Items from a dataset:
+ + + + +
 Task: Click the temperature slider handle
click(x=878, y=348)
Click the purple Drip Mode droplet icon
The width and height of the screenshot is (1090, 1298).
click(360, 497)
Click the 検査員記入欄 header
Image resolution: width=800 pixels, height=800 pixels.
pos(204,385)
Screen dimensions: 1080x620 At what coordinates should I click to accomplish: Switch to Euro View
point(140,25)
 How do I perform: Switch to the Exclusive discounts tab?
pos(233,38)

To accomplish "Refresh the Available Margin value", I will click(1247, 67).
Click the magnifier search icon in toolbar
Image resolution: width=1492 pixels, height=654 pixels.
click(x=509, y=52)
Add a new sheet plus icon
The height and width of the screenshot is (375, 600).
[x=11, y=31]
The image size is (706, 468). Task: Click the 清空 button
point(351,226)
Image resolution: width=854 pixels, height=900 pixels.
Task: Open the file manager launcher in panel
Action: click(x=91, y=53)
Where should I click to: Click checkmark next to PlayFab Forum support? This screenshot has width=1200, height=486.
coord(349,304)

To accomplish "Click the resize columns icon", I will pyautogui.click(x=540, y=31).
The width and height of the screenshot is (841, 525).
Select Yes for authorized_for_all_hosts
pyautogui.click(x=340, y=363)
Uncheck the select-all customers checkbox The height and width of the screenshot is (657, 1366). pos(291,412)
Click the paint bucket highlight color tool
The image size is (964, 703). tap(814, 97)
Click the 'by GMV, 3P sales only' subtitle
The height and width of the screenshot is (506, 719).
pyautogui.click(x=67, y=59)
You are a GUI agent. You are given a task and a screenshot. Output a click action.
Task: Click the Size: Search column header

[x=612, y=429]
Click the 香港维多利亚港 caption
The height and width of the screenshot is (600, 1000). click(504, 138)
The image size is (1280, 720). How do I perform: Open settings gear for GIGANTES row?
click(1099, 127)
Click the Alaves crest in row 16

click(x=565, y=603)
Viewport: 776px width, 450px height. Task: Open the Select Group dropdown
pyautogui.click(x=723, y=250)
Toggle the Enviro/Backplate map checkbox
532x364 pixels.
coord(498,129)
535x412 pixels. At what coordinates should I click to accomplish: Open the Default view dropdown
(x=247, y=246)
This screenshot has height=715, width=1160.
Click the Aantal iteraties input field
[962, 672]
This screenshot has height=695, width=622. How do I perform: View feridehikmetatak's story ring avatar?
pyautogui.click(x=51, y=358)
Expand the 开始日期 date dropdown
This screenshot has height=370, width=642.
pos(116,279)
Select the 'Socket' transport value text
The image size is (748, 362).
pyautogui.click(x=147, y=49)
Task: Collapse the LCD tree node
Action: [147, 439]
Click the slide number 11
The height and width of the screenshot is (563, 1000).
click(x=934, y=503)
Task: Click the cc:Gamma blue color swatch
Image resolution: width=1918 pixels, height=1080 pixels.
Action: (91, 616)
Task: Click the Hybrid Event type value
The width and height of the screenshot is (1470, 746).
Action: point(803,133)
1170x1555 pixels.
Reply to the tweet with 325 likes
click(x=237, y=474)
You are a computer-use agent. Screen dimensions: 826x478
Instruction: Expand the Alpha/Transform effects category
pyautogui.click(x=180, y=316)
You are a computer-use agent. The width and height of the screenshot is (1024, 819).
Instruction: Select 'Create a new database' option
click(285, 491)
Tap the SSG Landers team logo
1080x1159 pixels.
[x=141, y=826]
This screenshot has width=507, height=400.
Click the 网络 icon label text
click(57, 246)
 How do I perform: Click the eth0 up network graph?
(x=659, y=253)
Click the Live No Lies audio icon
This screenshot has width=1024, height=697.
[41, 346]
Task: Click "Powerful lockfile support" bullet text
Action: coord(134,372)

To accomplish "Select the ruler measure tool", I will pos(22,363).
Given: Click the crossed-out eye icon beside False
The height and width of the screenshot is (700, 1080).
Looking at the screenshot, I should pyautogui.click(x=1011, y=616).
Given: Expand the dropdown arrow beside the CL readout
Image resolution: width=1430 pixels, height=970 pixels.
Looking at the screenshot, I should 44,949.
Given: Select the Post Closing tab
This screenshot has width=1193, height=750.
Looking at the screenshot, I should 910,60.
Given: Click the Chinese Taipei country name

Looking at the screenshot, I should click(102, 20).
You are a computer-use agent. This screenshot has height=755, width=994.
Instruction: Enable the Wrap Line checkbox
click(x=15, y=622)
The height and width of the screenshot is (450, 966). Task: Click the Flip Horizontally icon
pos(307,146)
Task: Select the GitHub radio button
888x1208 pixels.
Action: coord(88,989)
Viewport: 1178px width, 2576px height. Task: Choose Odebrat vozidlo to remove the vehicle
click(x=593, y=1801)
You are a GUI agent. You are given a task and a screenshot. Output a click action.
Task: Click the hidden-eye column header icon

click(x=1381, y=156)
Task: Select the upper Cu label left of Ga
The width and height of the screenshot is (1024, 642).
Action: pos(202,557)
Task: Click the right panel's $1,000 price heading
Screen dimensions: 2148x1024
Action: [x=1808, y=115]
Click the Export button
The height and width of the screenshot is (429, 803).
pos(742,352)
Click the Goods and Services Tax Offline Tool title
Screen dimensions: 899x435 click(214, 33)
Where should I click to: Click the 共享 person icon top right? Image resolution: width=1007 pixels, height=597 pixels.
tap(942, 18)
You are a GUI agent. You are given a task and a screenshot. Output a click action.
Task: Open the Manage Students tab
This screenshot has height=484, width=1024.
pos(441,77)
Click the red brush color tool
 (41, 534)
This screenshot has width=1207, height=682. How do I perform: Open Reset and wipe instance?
+ + + + +
▶ [Task instructions]
Copy each entry exactly.

▶ [Exercise result]
 Task: Click the temperature slider handle
click(x=878, y=348)
Click the purple Drip Mode droplet icon
The width and height of the screenshot is (1090, 1298).
click(360, 497)
Click the 検査員記入欄 header
Image resolution: width=800 pixels, height=800 pixels.
pos(204,385)
Screen dimensions: 1080x620 At what coordinates should I click to accomplish: Switch to Euro View
point(140,25)
 How do I perform: Switch to the Exclusive discounts tab?
pos(233,38)

To accomplish "Refresh the Available Margin value", I will click(1247, 67).
Click the magnifier search icon in toolbar
Image resolution: width=1492 pixels, height=654 pixels.
click(x=509, y=52)
Add a new sheet plus icon
The height and width of the screenshot is (375, 600).
[x=11, y=31]
The image size is (706, 468). Task: Click the 清空 button
point(351,226)
Image resolution: width=854 pixels, height=900 pixels.
Task: Open the file manager launcher in panel
Action: click(x=91, y=53)
Where should I click to: Click checkmark next to PlayFab Forum support? This screenshot has width=1200, height=486.
coord(349,304)

To accomplish "Click the resize columns icon", I will pyautogui.click(x=540, y=31).
The width and height of the screenshot is (841, 525).
Select Yes for authorized_for_all_hosts
pyautogui.click(x=340, y=363)
Uncheck the select-all customers checkbox The height and width of the screenshot is (657, 1366). pos(291,412)
Click the paint bucket highlight color tool
The image size is (964, 703). tap(814, 97)
Click the 'by GMV, 3P sales only' subtitle
The height and width of the screenshot is (506, 719).
pyautogui.click(x=67, y=59)
You are a GUI agent. You are given a task and a screenshot. Output a click action.
Task: Click the Size: Search column header

[x=612, y=429]
Click the 香港维多利亚港 caption
The height and width of the screenshot is (600, 1000). click(504, 138)
The image size is (1280, 720). How do I perform: Open settings gear for GIGANTES row?
click(1099, 127)
Click the Alaves crest in row 16

click(x=565, y=603)
Viewport: 776px width, 450px height. Task: Open the Select Group dropdown
pyautogui.click(x=723, y=250)
Toggle the Enviro/Backplate map checkbox
532x364 pixels.
coord(498,129)
535x412 pixels. At what coordinates should I click to accomplish: Open the Default view dropdown
(x=247, y=246)
This screenshot has height=715, width=1160.
Click the Aantal iteraties input field
[962, 672]
This screenshot has height=695, width=622. How do I perform: View feridehikmetatak's story ring avatar?
pyautogui.click(x=51, y=358)
Expand the 开始日期 date dropdown
This screenshot has height=370, width=642.
pos(116,279)
Select the 'Socket' transport value text
The image size is (748, 362).
pyautogui.click(x=147, y=49)
Task: Collapse the LCD tree node
Action: [147, 439]
Click the slide number 11
The height and width of the screenshot is (563, 1000).
click(x=934, y=503)
Task: Click the cc:Gamma blue color swatch
Image resolution: width=1918 pixels, height=1080 pixels.
Action: (91, 616)
Task: Click the Hybrid Event type value
The width and height of the screenshot is (1470, 746).
Action: point(803,133)
1170x1555 pixels.
Reply to the tweet with 325 likes
click(x=237, y=474)
You are a computer-use agent. Screen dimensions: 826x478
Instruction: Expand the Alpha/Transform effects category
pyautogui.click(x=180, y=316)
You are a computer-use agent. The width and height of the screenshot is (1024, 819).
Instruction: Select 'Create a new database' option
click(285, 491)
Tap the SSG Landers team logo
1080x1159 pixels.
[x=141, y=826]
This screenshot has width=507, height=400.
Click the 网络 icon label text
click(57, 246)
 How do I perform: Click the eth0 up network graph?
(x=659, y=253)
Click the Live No Lies audio icon
This screenshot has width=1024, height=697.
[41, 346]
Task: Click "Powerful lockfile support" bullet text
Action: coord(134,372)

To accomplish "Select the ruler measure tool", I will pos(22,363).
Given: Click the crossed-out eye icon beside False
The height and width of the screenshot is (700, 1080).
Looking at the screenshot, I should pyautogui.click(x=1011, y=616).
Given: Expand the dropdown arrow beside the CL readout
Image resolution: width=1430 pixels, height=970 pixels.
Looking at the screenshot, I should 44,949.
Given: Select the Post Closing tab
This screenshot has width=1193, height=750.
Looking at the screenshot, I should 910,60.
Given: Click the Chinese Taipei country name

Looking at the screenshot, I should click(102, 20).
You are a computer-use agent. This screenshot has height=755, width=994.
Instruction: Enable the Wrap Line checkbox
click(x=15, y=622)
The height and width of the screenshot is (450, 966). Task: Click the Flip Horizontally icon
pos(307,146)
Task: Select the GitHub radio button
888x1208 pixels.
Action: coord(88,989)
Viewport: 1178px width, 2576px height. Task: Choose Odebrat vozidlo to remove the vehicle
click(x=593, y=1801)
You are a GUI agent. You are given a task and a screenshot. Output a click action.
Task: Click the hidden-eye column header icon

click(x=1381, y=156)
Task: Select the upper Cu label left of Ga
The width and height of the screenshot is (1024, 642).
Action: pos(202,557)
Task: Click the right panel's $1,000 price heading
Screen dimensions: 2148x1024
Action: [x=1808, y=115]
Click the Export button
The height and width of the screenshot is (429, 803).
pos(742,352)
Click the Goods and Services Tax Offline Tool title
Screen dimensions: 899x435 click(214, 33)
Where should I click to: Click the 共享 person icon top right? Image resolution: width=1007 pixels, height=597 pixels.
tap(942, 18)
You are a GUI agent. You are given a task and a screenshot. Output a click action.
Task: Open the Manage Students tab
This screenshot has height=484, width=1024.
pos(441,77)
Click the red brush color tool
 (41, 534)
This screenshot has width=1207, height=682. How do I perform: Open Reset and wipe instance?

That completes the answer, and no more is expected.